CHUCK Is a Potentially Great Show, But What Kind of Show?

Regular commenter Justin had an interesting comment on Chuck yesterday:

Regular commenter Justin had an interesting comment on Chuck yesterday:

Personally, I have mixed feelings on Chuck. On the one hand, I think it’s the most consistently enjoyable show on television. It just makes me smile. On the other hand, it seems pretty clear that the show wants to be something more (as opposed to Reaper, which is content with being light, formulaic comfort food), and I’m just not sure it has enough oomph to pull that off. And when it tries, it inevitably falls short. I respect the ambition, but it frustrates me that the show hasn’t quite been able to live up to that ambition.

As I said in comments, I have the exact opposite perspective on Chuck. I think its attempts to create a larger mythology are stopping it from becoming the truly great light adventure-comedy that it has the potential to be. But what I find interesting is that whichever way you look at Chuck, it’s a show that hasn’t quite lived up to its full potential. It is a goofy action-comedy with spy adventure, light banter, and villainous plots to be foiled; it knows and accepts that this is inherent in the premise. But it also wants to be something bigger and more ambitious than just a light adventure every week; it wants to tell a larger story about Chuck, his growth as a person, the compromises and hard choices people have to make to survive, and the double-crosses and conspiracies going on behind the scenes.

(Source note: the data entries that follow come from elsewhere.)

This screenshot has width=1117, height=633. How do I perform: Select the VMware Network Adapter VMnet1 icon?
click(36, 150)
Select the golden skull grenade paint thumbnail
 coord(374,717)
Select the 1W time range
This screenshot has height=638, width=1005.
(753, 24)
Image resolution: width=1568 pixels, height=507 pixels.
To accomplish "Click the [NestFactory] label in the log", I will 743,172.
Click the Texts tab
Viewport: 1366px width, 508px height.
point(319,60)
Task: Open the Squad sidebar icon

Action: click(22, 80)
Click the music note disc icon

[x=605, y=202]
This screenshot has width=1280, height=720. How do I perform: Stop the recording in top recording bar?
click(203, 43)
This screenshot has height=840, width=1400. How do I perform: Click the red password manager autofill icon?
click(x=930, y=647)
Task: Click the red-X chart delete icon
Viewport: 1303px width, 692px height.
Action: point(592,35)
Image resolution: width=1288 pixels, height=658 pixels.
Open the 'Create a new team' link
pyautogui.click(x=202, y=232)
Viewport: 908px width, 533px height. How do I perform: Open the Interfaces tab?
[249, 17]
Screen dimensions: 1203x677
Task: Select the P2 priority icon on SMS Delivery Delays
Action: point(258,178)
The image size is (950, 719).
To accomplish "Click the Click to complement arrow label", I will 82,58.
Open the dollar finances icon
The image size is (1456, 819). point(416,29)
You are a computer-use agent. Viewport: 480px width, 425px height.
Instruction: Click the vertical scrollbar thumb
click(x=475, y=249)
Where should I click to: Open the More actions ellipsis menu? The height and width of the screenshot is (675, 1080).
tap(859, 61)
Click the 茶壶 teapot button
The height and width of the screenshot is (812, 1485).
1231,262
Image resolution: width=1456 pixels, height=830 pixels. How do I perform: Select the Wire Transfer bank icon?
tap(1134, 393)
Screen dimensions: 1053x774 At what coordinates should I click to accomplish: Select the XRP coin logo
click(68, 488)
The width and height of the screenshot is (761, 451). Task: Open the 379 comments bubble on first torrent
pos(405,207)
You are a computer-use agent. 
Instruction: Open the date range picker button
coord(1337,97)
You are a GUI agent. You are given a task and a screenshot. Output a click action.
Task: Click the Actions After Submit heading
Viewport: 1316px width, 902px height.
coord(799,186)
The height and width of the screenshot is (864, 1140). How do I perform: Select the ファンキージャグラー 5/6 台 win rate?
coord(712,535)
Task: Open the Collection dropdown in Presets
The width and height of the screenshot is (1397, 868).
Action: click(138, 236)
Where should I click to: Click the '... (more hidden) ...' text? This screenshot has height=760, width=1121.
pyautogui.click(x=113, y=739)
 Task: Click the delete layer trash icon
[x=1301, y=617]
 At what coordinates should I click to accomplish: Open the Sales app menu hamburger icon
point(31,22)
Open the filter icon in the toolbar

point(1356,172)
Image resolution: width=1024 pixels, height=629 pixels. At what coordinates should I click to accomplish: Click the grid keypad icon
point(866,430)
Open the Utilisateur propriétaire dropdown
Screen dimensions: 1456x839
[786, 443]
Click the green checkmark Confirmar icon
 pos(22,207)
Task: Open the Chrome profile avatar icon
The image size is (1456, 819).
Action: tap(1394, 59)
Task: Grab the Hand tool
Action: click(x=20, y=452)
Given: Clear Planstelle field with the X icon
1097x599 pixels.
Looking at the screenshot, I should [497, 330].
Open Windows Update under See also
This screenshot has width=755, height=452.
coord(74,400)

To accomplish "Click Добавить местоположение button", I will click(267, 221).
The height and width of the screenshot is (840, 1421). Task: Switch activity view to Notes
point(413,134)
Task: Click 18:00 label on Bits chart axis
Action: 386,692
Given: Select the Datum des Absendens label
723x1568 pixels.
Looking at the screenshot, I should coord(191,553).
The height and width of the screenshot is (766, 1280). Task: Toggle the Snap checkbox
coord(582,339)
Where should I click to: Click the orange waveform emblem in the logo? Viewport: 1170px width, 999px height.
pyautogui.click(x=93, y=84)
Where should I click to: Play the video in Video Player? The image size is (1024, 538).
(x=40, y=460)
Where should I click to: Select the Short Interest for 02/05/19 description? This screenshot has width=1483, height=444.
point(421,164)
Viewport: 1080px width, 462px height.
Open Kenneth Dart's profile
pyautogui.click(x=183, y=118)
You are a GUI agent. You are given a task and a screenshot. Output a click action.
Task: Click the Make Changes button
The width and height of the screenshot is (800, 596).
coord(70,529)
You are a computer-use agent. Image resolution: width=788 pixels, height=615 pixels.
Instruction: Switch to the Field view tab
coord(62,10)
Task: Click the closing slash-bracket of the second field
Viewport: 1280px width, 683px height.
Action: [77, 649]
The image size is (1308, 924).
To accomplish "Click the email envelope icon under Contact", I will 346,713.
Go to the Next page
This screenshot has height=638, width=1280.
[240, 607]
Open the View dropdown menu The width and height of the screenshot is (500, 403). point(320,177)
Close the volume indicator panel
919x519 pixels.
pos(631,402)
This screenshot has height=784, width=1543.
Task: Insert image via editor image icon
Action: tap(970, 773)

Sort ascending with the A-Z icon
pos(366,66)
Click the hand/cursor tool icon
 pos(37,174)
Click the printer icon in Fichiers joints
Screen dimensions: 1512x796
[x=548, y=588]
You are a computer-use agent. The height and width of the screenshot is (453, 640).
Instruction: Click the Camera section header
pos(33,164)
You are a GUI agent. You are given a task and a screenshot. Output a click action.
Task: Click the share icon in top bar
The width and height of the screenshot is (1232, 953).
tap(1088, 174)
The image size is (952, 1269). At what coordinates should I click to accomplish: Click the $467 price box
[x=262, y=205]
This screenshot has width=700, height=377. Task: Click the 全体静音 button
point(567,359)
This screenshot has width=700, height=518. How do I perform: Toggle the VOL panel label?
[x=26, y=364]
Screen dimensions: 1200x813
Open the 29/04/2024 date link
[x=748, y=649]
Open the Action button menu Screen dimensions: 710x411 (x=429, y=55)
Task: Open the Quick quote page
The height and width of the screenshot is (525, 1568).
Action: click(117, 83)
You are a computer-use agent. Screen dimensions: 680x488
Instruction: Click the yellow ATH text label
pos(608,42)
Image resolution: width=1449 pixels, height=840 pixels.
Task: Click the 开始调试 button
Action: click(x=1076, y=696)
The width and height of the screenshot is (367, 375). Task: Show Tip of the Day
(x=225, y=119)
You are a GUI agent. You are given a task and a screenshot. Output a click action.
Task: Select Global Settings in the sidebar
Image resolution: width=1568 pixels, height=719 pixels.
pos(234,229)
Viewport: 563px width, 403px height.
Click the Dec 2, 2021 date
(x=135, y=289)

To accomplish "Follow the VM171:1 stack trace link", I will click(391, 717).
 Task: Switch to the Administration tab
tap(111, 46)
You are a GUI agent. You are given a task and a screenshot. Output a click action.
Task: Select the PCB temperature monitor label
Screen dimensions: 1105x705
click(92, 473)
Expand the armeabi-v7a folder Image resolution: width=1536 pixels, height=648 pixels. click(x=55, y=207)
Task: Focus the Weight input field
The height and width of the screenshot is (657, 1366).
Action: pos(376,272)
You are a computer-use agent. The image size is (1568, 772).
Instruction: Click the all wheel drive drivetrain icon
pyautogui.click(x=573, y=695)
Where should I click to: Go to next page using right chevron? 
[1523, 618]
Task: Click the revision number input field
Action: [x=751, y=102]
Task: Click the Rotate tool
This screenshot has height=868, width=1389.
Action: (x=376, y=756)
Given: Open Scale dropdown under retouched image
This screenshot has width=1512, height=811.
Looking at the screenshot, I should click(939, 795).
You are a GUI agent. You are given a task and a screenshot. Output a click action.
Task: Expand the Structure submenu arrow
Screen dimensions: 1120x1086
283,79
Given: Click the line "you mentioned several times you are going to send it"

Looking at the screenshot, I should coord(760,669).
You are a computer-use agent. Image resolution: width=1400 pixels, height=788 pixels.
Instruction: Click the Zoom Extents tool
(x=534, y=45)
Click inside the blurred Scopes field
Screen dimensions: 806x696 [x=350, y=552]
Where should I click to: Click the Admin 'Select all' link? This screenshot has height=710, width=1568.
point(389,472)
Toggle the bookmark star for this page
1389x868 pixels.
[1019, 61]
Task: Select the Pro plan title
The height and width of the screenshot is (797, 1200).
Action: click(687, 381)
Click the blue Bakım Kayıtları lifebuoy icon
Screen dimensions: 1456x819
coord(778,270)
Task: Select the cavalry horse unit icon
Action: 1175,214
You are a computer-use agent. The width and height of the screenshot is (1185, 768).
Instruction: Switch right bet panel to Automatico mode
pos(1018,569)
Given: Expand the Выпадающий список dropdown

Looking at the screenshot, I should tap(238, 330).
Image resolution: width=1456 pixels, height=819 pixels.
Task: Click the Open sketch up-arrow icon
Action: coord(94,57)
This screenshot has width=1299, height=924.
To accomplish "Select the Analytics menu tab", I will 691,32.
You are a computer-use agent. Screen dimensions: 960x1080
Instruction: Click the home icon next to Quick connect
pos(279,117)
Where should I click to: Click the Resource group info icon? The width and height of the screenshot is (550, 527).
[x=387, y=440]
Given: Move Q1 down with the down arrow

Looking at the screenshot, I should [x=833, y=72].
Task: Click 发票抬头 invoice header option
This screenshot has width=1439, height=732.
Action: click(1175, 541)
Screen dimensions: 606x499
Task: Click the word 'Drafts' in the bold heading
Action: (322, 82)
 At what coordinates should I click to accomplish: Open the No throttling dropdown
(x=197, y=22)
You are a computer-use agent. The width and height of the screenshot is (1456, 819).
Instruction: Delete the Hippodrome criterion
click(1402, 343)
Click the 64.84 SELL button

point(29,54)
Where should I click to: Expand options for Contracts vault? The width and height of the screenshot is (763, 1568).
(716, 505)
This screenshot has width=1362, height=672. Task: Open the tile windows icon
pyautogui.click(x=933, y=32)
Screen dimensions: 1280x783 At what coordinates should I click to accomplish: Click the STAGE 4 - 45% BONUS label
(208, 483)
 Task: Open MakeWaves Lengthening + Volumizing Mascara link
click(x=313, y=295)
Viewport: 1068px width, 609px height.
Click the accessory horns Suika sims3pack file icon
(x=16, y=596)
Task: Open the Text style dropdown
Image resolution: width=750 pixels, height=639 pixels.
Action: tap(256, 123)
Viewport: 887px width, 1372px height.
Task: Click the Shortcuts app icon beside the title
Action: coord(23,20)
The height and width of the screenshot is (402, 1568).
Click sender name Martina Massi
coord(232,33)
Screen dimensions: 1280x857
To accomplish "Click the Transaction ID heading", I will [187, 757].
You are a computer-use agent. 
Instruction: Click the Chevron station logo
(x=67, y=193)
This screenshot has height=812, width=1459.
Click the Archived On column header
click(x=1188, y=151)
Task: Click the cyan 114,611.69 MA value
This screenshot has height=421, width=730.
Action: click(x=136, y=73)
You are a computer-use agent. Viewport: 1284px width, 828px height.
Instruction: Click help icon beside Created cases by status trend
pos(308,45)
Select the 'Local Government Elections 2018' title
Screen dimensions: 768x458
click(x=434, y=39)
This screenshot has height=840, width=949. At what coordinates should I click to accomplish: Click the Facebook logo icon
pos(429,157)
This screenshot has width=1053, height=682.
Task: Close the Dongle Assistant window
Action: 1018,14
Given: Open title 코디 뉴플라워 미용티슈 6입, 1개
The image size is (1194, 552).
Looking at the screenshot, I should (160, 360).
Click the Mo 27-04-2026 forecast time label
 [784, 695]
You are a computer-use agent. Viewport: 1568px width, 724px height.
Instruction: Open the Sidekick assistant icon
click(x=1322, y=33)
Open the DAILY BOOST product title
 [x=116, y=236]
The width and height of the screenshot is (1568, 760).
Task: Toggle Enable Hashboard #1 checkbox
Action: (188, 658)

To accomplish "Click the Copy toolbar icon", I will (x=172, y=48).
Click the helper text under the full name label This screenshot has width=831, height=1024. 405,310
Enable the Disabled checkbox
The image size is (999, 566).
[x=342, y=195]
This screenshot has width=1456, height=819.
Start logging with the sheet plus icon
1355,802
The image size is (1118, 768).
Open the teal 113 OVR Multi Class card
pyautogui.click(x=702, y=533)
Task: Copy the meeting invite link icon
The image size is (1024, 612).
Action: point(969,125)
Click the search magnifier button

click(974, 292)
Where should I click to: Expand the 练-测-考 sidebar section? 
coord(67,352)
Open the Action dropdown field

Which is fine, but a lot of episodes, maybe all of them, seem to me to have an uncomfortable tension. The show is still too light and fluffy to be all that it wants to be, yet the broader mythological elements (and the time spent on them) mean that the stand-alone adventure stories aren’t fully satisfying on their own, either. This is one of the potential dangers of combining the arc format with stand-alone stories: the larger story running through this week’s plot can suggest that the self-contained stories are less worthy of our attention, especially since we know the good guys will win. The X-Files got around this by working hard to make stand-alone adventures unique or interesting or gimmicky in and of themselves. But many of the shows that have followed seem to convey the impression that the writers have not quite devoted their full attention to weekly story construction; that was the biggest flaw of Veronica Mars, where the weekly mysteries were often incredibly lame.

Chuck needs to develop some more, and hopefully will; it needs to go in one direction or the other — more ambitious or less ambitious in its overall story. My own preference with a show like this would be for it to concentrate more on the light adventure aspect, just because once they perfect that, the more serious and ambitious stuff can come more naturally out of the strong foundation of good, solid weekly stories. But I can see the opposite argument, that it will never really be all it can be unless it tries harder to make a strong emotional impact and create a more layered world.